• [Written problem]
Rewrite the listing from the line with "The width and height of the screenshot is (984, 360)." up to and including the line with "tap(239, 337)", swapping "GUI agent" for "computer-use agent" and leaving everything else unchanged.

Recorded data:
■ ■ ■

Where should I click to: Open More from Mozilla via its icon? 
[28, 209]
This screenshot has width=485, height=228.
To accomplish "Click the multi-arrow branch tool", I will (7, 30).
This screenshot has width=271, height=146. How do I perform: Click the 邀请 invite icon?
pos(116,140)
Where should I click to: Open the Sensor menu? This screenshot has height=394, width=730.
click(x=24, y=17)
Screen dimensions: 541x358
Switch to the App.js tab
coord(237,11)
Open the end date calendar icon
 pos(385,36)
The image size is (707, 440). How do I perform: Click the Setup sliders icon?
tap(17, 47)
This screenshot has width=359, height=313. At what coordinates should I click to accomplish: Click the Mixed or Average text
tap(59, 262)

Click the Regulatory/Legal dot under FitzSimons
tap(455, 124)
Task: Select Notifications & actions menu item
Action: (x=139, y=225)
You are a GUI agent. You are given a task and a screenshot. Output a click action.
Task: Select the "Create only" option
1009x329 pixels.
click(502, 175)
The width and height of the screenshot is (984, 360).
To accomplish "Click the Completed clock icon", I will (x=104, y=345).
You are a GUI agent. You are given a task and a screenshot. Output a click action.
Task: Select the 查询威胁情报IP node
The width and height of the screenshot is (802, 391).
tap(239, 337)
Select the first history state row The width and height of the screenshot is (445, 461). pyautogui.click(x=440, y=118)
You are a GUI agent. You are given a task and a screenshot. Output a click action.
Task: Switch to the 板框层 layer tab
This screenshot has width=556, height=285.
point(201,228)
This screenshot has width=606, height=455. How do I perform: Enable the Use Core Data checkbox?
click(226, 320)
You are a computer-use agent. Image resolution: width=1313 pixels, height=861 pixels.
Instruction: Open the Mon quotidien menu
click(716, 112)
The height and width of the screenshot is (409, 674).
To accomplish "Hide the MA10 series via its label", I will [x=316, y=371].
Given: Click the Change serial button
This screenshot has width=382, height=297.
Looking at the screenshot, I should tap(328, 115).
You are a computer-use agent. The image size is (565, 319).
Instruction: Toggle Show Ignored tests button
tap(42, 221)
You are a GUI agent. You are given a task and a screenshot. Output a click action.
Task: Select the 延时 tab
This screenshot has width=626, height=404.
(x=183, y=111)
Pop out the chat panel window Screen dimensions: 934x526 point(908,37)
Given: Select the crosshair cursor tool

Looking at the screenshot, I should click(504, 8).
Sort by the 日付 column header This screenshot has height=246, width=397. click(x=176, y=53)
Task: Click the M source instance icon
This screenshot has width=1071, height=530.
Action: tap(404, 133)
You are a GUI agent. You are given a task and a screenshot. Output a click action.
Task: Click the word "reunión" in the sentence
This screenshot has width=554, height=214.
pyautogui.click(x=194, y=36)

■ ■ ■

• [Written reply]
The width and height of the screenshot is (984, 360).
To accomplish "Click the Completed clock icon", I will (x=104, y=345).
You are a computer-use agent. You are given a task and a screenshot. Output a click action.
Task: Select the 查询威胁情报IP node
The width and height of the screenshot is (802, 391).
tap(239, 337)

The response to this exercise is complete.